MATERIAL SHOWN Start Marker

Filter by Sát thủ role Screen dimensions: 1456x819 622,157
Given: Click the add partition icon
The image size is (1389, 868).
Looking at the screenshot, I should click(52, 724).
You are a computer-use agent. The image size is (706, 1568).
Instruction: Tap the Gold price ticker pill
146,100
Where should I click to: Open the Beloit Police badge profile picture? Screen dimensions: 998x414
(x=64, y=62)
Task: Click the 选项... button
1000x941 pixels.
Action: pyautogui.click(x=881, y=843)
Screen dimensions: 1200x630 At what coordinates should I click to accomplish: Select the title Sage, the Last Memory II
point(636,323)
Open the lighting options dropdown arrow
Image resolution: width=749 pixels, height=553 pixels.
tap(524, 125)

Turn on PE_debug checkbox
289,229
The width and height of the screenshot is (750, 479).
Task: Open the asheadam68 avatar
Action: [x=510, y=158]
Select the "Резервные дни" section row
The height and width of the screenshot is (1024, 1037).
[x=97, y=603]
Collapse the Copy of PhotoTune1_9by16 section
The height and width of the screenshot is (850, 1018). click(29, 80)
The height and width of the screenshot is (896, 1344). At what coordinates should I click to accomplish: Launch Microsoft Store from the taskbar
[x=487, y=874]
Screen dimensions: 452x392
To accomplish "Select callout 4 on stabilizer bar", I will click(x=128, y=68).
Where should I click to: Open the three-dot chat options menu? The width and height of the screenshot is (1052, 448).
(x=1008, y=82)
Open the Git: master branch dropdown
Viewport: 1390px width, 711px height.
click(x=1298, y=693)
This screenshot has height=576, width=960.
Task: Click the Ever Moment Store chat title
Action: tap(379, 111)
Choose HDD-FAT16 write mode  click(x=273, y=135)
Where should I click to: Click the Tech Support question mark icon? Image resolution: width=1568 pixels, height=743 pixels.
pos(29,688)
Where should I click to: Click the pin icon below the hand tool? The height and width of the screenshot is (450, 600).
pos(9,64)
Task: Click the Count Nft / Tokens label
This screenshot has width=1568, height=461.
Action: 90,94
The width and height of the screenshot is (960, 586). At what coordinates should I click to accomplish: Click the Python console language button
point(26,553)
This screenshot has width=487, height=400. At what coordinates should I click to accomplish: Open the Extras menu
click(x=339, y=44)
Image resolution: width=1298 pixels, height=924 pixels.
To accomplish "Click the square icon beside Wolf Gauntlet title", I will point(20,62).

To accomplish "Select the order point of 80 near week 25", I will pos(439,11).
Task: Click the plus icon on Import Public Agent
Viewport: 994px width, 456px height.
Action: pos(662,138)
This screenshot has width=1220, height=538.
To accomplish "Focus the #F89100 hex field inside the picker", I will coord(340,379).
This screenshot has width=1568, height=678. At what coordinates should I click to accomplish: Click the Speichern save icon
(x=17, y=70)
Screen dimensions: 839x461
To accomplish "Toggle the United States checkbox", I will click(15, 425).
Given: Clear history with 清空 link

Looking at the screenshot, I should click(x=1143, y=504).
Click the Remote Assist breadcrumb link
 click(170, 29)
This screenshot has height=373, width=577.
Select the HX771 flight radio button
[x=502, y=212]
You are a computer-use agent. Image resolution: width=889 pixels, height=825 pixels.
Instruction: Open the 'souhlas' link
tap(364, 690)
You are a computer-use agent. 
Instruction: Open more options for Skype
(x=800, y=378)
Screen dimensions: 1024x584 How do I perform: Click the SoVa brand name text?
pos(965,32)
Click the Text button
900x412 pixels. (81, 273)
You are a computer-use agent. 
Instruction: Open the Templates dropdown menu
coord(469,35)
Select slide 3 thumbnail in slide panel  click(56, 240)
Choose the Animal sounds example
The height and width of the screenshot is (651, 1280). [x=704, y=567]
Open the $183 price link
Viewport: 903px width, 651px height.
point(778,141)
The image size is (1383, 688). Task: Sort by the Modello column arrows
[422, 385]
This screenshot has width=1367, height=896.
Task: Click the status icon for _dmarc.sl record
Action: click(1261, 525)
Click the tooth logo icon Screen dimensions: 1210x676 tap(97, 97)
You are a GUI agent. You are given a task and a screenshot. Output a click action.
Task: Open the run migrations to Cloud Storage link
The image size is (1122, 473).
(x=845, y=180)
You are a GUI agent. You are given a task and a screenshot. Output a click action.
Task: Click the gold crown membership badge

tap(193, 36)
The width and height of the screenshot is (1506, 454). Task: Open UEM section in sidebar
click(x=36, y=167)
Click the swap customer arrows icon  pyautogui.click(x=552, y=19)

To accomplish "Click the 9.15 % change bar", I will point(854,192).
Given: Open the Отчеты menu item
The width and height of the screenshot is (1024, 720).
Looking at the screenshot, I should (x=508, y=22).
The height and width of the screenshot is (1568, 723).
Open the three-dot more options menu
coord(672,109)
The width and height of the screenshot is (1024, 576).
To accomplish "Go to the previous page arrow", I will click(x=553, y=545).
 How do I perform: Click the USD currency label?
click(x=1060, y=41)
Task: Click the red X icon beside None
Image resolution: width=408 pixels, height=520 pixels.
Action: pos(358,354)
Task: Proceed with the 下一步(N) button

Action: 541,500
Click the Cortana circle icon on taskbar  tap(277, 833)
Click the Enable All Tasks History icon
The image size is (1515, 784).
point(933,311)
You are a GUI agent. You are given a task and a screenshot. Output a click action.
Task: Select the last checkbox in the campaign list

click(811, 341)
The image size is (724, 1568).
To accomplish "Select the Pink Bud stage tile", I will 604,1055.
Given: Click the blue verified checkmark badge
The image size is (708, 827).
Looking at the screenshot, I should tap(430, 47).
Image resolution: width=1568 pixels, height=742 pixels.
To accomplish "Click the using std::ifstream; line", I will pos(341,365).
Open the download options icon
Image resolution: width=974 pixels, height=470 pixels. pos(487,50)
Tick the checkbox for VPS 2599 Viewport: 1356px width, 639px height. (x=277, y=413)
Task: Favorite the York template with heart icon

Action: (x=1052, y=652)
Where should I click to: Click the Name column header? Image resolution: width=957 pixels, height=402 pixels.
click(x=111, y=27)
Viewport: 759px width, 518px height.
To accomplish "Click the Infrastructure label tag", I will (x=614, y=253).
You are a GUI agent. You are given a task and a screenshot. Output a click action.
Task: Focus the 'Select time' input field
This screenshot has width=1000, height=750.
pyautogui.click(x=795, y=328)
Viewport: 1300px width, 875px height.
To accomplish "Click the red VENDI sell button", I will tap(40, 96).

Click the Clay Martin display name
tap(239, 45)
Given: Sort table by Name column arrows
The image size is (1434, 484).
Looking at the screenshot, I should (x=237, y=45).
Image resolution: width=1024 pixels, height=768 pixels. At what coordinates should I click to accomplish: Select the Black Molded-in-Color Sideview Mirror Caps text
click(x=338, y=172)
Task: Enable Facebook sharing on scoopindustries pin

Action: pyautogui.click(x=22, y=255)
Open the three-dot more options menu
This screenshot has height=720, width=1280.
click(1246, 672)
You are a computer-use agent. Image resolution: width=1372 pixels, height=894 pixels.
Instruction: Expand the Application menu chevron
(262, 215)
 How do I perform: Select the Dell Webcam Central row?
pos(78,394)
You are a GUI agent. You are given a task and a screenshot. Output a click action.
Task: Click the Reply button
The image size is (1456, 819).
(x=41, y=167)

MATERIAL SHOWN End Marker

Only one stretch of the data above is needed. Restate it word for word, from the line containing "The width and height of the screenshot is (1506, 454)." through the line containing "Given: Open the Отчеты menu item", both ends included.

The width and height of the screenshot is (1506, 454). Task: Open UEM section in sidebar
click(x=36, y=167)
Click the swap customer arrows icon  pyautogui.click(x=552, y=19)

To accomplish "Click the 9.15 % change bar", I will point(854,192).
Given: Open the Отчеты menu item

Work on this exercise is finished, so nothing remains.